K_ir3.1 (or G-protein regulated inward-rectifier K⁺ channel 1, GIRK1) is a member of the family of inward rectifying K⁺ channels. The family includes 15 members that are structurally and functionally different from the voltage-dependent K⁺ channels.

The family’s topology consists of two transmembrane domains that flank a single and highly conserved pore region with intracellular N- and C-termini. As is the case for the voltage-dependent K⁺ channels, the functional unit for the K_ir channels is composed of four subunits that can assemble as either homo- or heterotetramers.

K_ir channels are characterized by a K⁺ efflux that is limited by depolarizing membrane potentials thus making them essential for controlling resting membrane potential and K⁺ homeostasis.

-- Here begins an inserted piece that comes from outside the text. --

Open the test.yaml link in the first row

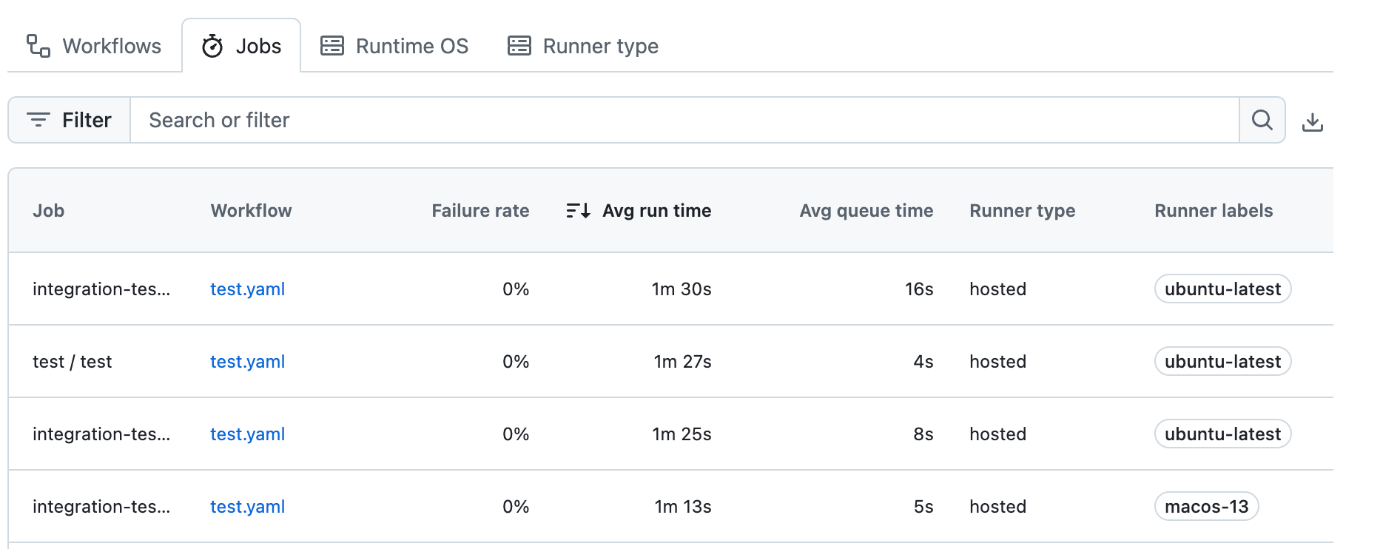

K_ir3.1 is a member of the K_ir3.x subfamily that includes four members (K_ir3.1- K_ir3.4). The K_ir3 family is characterized by the fact that the channels can be activated by neurotransmitters and other factors acting via the activation of G-protein coupled receptors. Binding of the corresponding ligand to the G-protein receptor induces the dissociation of Gα-GTP from the Gβγ dimer. The latter directly binds to K_ir3 and activates the channel^1,3.

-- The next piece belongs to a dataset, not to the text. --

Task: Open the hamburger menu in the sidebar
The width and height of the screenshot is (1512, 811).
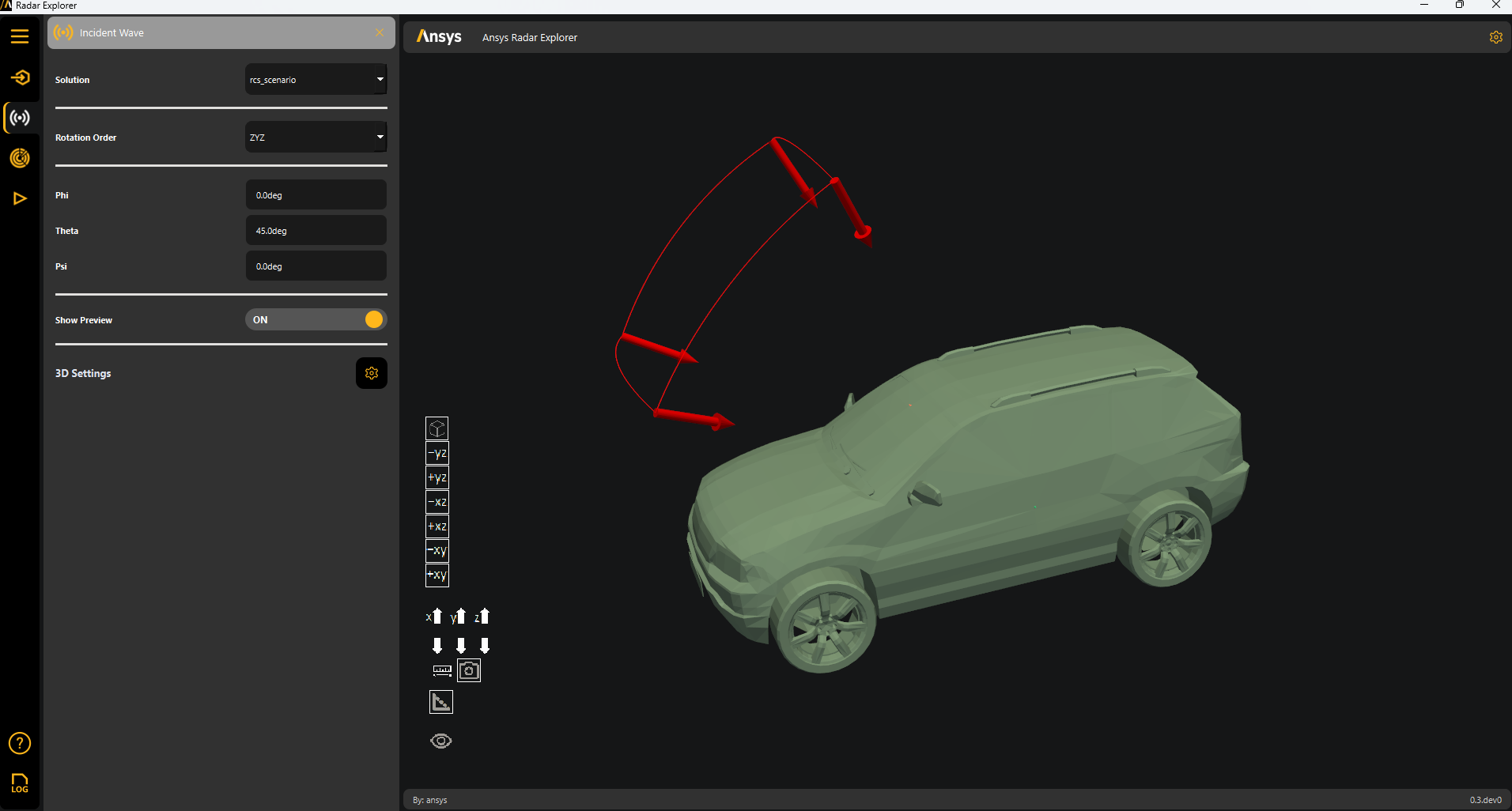Action: tap(20, 36)
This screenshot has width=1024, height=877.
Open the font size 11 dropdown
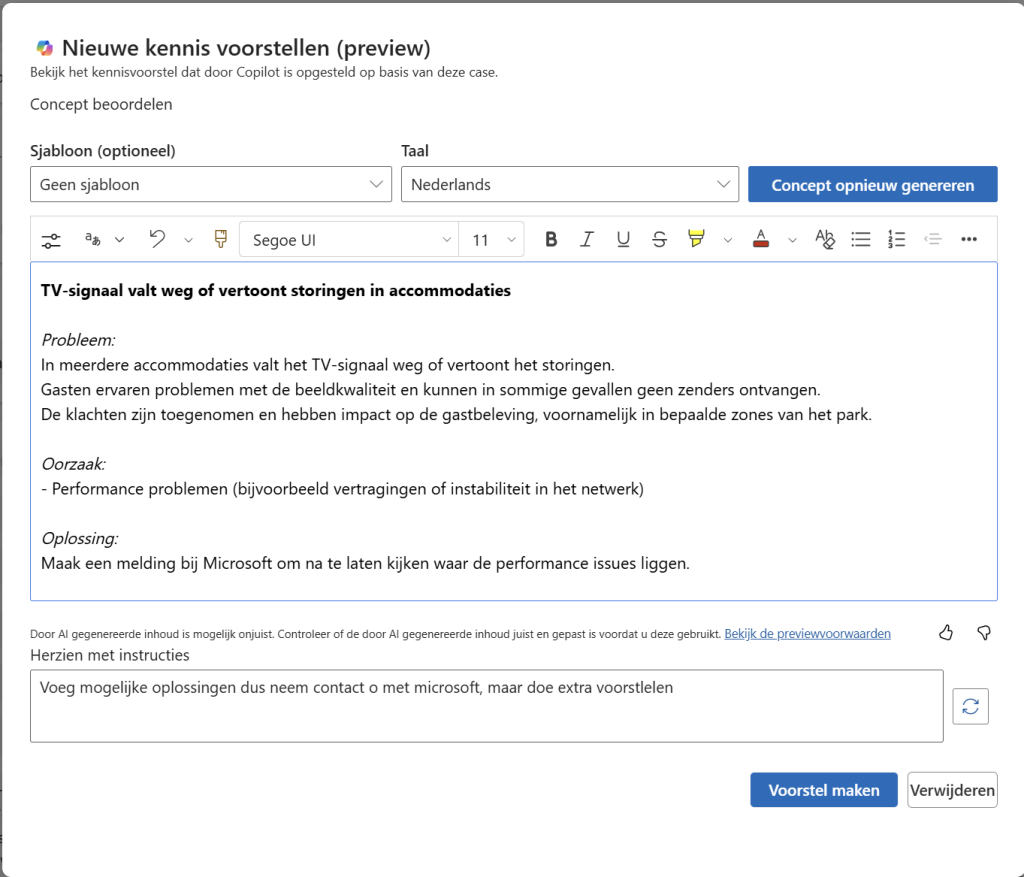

In the heart, K_ir3.1 co-assembles with K_ir3.4 to form the prototypical muscarinic-gated K⁺ channel K_Ach current, responsible for slowing the heart rate in response of parasympathetic stimulation².

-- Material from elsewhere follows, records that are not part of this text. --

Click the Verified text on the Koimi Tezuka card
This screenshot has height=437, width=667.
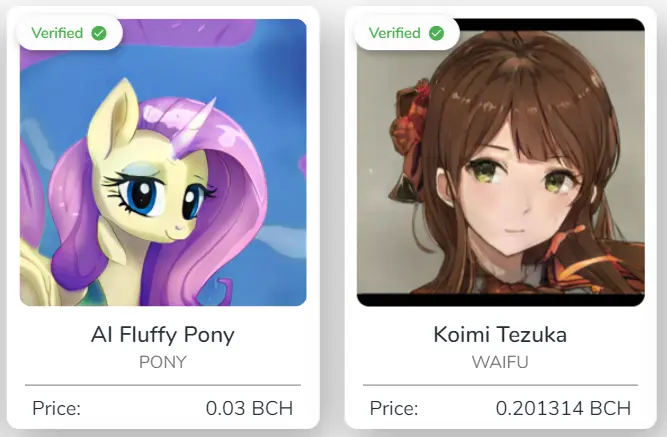tap(394, 33)
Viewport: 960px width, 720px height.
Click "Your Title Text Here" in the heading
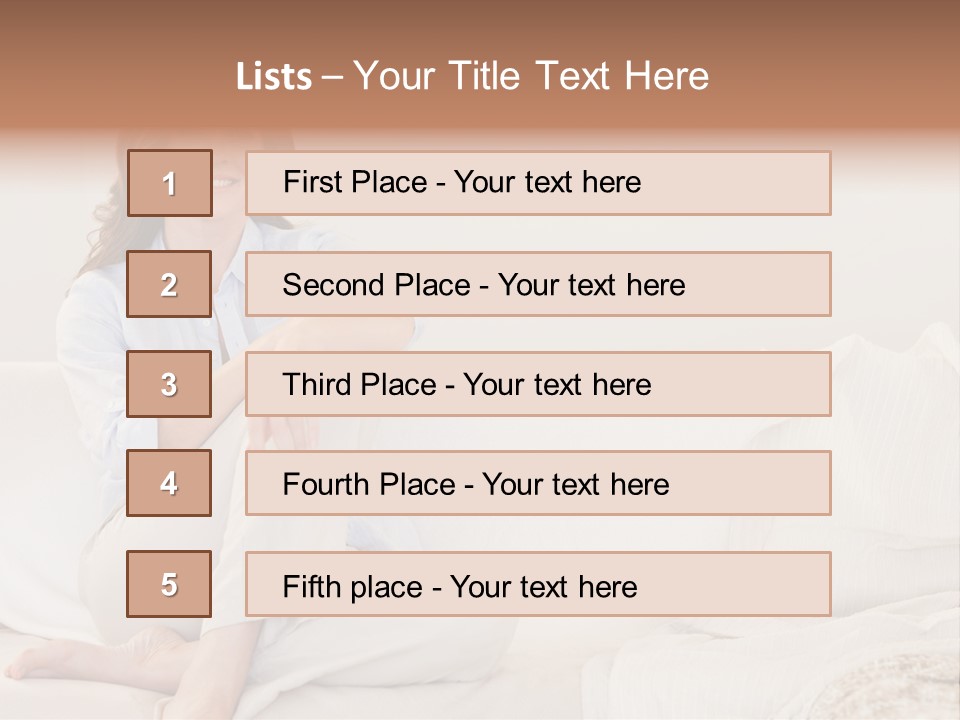(x=531, y=77)
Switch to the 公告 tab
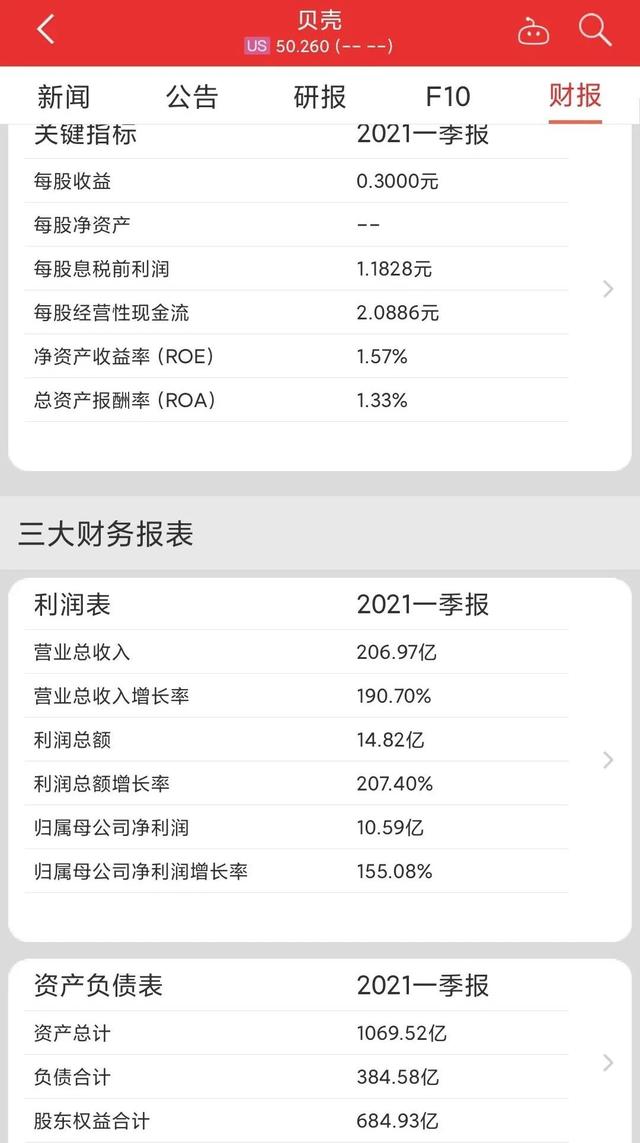Screen dimensions: 640x1143 pos(192,96)

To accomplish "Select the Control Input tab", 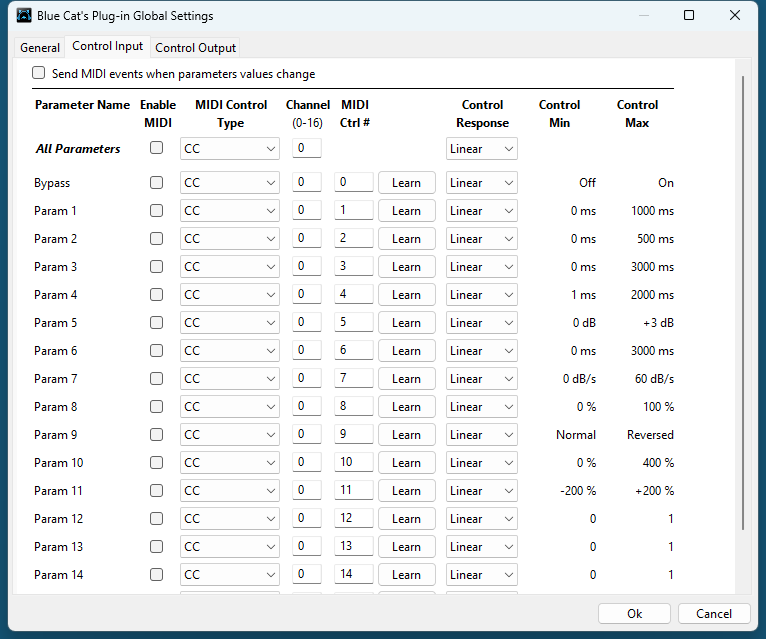I will pos(107,47).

In the brain, K_ir3.1 co-assembles with K_ir3.2 and mediates the inhibitory effects of many neurotransmitters including opioid, adrenergic, muscarinic, dopaminergic and γ-aminobutyric acid (GABA)^1,3.

A peptide toxin originating from the Apis mellifera bee venom, Tertiapin (#STT-250) was shown to be a potent blocker of K_ir3.1 containing channels (8.6 nM for the K_ir3.1/3.4 combination and 5.4 nM for the K_ir3.1/3.2)^4,5.